Buddhists believe that within the circle of Samsara into which we are born there are six realms, one of which is the god realm. Classically, the god realm is one in which bodiless beings experience total satisfaction for 1,000 years, only then to run out of merit and find themselves reborn in the lower realm of hell, their exalted term in the god realm exhausted.
In more conventional terms, we can envision the six realms of Samsara as psychological states through which we move, moment to moment. Thus is it that the god realm, with its satisfaction and self-assuredness is available to each of us. It never lasts, of course; as we get used to having what we want when we want it, we then find ourselves hurt, angry and resentful when life fails us, which it always does. If the morning paper’s not delivered on time, I move from god realm to hell realm in an instant.
The god realm sense of entitlement is available to everyone, but often is the domain of the very rich and famous. “The Donald,” Mayor Bloomberg, Larry Ellison, Meg Whitman and the like; make a list of the wealthiest and most famous people in the world and you’ll find many residents of the god realm. They acquire power, make rules, command others, and take action. With the power of great wealth at their disposal they, like gods, attempt to create a world in their own image.
Denizens of the god realm like to pal around with other gods, of course, and the worlds they create become playgrounds of the gods. I was recently in East Hampton on Long Island in New York to commit my mother’s ashes to the waves of the Atlantic. A mile down the beach we happened upon a massive 100,000 square-foot single-family home (the largest in America) featuring five-story Roman columns at the entrance and a 200-stall basement parking garage. Surrounded by walls, video surveillance cameras and roving guards, it seemed to me as much a prison as a home for its godly residents.

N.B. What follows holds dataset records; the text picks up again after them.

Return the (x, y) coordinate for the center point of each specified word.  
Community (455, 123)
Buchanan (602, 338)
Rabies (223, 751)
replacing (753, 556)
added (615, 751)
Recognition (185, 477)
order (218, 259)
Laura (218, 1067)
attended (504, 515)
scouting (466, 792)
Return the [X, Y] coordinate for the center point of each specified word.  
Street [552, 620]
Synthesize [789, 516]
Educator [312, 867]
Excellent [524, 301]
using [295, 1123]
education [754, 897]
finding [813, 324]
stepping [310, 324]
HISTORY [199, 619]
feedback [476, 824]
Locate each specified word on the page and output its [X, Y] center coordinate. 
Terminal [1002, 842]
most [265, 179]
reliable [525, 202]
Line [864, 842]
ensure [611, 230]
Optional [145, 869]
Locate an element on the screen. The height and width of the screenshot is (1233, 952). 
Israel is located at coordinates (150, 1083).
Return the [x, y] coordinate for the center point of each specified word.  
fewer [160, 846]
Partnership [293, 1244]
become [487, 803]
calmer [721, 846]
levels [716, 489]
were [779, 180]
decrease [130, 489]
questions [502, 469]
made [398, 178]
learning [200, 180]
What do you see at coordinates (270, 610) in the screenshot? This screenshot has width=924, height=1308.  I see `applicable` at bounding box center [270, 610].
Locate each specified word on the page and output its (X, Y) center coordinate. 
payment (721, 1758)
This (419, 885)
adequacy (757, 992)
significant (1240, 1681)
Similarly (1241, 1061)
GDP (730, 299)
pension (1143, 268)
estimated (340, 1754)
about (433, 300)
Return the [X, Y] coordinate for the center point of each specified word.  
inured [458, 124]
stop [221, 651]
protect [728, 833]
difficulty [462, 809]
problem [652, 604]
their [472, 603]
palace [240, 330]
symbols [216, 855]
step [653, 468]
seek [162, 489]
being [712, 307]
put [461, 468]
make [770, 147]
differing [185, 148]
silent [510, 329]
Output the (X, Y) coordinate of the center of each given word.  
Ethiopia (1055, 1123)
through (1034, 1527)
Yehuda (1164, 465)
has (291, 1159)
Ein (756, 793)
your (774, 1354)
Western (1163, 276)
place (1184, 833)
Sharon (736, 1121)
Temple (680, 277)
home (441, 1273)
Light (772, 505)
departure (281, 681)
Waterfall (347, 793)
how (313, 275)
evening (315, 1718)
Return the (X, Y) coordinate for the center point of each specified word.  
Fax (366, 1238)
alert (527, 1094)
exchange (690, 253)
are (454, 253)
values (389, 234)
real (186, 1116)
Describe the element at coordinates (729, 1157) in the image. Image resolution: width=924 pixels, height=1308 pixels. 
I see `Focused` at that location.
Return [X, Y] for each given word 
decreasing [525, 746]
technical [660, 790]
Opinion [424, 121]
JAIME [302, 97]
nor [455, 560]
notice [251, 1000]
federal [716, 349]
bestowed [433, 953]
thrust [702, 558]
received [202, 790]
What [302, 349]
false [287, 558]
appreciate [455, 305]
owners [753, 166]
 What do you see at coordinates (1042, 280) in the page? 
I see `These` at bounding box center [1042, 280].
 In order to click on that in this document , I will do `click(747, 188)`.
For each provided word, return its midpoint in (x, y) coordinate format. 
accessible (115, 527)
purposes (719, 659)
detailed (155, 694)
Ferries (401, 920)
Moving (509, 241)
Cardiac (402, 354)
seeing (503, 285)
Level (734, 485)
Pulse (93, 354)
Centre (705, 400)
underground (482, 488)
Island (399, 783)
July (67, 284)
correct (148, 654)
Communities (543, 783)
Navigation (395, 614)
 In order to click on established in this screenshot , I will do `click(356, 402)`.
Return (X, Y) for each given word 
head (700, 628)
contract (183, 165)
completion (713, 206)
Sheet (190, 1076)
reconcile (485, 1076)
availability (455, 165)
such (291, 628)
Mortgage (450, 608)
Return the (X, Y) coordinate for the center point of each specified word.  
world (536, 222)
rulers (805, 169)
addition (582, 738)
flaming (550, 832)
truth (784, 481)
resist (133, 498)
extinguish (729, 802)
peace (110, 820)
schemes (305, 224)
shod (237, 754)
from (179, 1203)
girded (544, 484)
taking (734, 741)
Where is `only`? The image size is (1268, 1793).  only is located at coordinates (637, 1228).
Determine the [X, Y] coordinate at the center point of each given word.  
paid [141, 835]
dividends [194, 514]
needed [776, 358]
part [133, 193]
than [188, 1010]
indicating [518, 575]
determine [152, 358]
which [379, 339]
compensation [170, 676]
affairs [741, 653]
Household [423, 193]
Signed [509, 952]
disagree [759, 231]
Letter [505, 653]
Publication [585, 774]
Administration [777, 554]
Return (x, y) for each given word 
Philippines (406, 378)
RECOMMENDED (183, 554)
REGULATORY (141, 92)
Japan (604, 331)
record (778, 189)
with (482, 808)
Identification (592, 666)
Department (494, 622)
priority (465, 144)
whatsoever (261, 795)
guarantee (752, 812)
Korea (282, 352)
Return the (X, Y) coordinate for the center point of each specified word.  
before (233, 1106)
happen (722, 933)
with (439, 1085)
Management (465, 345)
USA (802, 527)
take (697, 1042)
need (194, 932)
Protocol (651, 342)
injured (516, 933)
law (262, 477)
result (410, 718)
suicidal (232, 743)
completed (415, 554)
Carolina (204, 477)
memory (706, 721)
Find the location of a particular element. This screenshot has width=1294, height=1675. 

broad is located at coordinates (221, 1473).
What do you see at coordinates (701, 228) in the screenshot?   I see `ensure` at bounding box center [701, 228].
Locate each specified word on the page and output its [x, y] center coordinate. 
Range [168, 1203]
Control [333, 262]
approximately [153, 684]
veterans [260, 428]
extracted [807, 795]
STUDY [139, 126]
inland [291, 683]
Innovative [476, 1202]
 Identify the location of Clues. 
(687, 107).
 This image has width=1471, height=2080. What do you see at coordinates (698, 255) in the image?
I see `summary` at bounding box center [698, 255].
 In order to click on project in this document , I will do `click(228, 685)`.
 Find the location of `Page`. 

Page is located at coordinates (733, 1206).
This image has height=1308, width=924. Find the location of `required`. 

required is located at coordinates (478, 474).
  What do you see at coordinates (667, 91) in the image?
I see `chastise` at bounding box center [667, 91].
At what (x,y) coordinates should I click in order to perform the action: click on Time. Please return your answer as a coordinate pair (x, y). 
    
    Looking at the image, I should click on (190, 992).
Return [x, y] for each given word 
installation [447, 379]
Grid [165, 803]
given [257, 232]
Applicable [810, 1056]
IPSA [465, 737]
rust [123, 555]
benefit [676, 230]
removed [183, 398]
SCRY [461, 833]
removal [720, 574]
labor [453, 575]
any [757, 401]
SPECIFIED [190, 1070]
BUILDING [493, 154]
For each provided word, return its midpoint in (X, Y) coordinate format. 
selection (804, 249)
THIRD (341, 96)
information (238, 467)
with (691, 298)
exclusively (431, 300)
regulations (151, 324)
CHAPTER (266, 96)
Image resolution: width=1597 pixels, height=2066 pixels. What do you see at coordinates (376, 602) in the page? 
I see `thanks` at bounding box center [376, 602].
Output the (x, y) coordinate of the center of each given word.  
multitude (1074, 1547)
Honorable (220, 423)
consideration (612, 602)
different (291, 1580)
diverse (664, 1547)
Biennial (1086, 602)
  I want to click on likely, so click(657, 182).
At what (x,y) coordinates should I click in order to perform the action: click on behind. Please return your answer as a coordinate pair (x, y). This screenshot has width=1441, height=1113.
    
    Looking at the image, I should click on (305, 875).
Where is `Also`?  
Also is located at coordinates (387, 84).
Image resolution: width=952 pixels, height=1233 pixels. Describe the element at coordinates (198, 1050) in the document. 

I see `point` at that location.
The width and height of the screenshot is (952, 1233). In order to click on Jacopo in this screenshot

When residents of the god realm decide to create a new playground, there is often little that can be done to stop it. The gods buy influence, appointments to civic bodies, legal expertise, public relations campaigns, and can bury communities under reams of paper. Little in the way of land use law pertains to the common wealth and rights of a community; private property on the other hand is given deep legal protection. All that remains to a community is the political will of its elected representatives and the language of its general plan and development code, not much compared to what the gods can buy.
Many in the god realm cannot feel or understand the needs of others. They think their godly existence is the very best existence and that all other beings aspire to the god realm; they cannot imagine being satisfied with less. Accordingly, they create a world that fits their god realm desires and are confused and dumbfounded when they encounter opposition to their plans.
The great irony, of course, is that the desires of the god realm contain the seeds of the hell realm. Everything will be lost. Power and wealth expire with us, and ultimately are nothing. For this reason it is said that the suffering of the god realm is the most terrible suffering of all.